Task details
Search the material for the word "Switch" and copy every line in which it occurs.

Extracted material
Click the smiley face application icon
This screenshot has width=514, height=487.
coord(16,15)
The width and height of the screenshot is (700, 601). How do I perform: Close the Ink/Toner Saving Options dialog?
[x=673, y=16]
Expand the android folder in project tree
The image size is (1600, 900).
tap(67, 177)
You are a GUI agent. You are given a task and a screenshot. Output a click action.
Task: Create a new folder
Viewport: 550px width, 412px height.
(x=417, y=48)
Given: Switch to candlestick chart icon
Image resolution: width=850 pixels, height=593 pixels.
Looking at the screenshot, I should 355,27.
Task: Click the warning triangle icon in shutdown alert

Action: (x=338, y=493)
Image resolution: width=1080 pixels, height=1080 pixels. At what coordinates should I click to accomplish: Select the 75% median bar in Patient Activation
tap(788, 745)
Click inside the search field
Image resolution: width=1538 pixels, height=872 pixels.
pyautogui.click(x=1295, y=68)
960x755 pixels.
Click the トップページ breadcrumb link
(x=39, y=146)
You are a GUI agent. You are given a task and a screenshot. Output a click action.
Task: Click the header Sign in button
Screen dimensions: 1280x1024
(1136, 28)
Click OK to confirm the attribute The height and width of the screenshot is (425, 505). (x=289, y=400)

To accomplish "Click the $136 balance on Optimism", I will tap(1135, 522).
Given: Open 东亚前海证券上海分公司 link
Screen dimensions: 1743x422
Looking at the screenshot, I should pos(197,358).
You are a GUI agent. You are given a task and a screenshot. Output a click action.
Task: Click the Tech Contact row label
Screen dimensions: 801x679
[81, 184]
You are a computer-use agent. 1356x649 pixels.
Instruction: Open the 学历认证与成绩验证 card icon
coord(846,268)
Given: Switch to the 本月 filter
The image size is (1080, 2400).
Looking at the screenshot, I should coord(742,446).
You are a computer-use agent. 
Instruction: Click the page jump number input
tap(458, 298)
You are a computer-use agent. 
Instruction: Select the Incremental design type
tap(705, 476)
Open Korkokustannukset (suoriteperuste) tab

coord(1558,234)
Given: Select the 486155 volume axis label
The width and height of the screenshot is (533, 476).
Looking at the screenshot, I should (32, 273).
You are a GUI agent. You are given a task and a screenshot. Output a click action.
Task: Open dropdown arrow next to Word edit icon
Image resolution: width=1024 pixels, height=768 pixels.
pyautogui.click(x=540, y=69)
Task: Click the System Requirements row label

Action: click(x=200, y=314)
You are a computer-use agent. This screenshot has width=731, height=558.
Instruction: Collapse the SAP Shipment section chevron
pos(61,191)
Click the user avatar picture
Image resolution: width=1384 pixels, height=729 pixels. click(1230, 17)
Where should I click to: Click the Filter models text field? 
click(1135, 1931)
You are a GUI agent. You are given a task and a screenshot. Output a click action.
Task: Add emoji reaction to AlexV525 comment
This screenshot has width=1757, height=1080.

Answer to the problem
Given: Switch to candlestick chart icon
Given: Switch to the 本月 filter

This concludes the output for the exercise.